Dataset excerpt:
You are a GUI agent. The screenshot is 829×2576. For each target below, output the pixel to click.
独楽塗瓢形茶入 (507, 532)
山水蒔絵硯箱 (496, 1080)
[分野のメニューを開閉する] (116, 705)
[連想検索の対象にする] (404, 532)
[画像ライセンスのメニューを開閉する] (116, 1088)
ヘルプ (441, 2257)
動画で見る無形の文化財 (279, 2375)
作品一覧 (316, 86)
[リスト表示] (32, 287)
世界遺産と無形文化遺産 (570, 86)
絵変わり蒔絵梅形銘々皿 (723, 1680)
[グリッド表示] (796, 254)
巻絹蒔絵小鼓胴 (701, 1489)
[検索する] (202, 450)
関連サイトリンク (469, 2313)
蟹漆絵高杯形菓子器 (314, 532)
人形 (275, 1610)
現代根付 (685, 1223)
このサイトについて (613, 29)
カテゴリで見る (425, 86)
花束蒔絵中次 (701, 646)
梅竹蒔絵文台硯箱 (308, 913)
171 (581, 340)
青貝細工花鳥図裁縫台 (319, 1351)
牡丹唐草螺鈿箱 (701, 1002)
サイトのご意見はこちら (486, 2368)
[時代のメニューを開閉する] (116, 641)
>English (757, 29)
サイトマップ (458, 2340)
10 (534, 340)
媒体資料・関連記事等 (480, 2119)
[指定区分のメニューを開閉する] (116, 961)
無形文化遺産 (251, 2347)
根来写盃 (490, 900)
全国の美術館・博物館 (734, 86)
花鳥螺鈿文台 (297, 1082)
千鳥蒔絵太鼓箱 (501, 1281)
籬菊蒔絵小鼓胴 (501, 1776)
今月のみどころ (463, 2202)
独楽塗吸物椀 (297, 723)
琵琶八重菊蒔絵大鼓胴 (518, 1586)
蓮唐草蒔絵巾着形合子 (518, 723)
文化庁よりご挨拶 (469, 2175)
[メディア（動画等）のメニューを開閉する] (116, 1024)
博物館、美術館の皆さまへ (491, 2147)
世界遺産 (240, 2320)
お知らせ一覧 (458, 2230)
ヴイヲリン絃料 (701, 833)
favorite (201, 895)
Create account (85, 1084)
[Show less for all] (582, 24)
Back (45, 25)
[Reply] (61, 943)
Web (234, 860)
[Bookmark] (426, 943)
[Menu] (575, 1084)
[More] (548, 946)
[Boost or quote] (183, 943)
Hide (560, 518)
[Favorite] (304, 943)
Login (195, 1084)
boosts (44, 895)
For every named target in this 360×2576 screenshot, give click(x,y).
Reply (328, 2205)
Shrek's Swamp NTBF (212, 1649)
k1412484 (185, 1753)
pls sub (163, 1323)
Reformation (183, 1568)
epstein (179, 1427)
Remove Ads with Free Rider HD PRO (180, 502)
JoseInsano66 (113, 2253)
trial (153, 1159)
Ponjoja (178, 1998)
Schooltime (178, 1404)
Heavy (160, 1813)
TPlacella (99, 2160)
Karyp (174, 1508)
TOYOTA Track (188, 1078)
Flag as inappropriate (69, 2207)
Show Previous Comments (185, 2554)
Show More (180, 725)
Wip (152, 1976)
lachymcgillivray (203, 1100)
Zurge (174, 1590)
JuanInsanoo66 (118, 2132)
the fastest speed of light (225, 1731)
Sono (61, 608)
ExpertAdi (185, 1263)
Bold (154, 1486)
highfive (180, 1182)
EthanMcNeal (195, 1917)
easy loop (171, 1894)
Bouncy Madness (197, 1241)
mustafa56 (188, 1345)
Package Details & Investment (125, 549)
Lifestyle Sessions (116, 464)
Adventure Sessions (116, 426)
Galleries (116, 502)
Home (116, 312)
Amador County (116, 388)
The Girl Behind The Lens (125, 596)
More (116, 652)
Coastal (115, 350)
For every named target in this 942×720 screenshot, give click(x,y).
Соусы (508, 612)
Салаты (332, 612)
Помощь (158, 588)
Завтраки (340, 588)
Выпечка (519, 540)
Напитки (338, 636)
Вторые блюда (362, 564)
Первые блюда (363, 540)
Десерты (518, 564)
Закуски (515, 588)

Work to do: Locate each line in the entries containing the string "Show" and copy those lines. Matching is case-sensitive.

Written solution:
[Show less for all] (582, 24)
Show Previous Comments (185, 2554)
Show More (180, 725)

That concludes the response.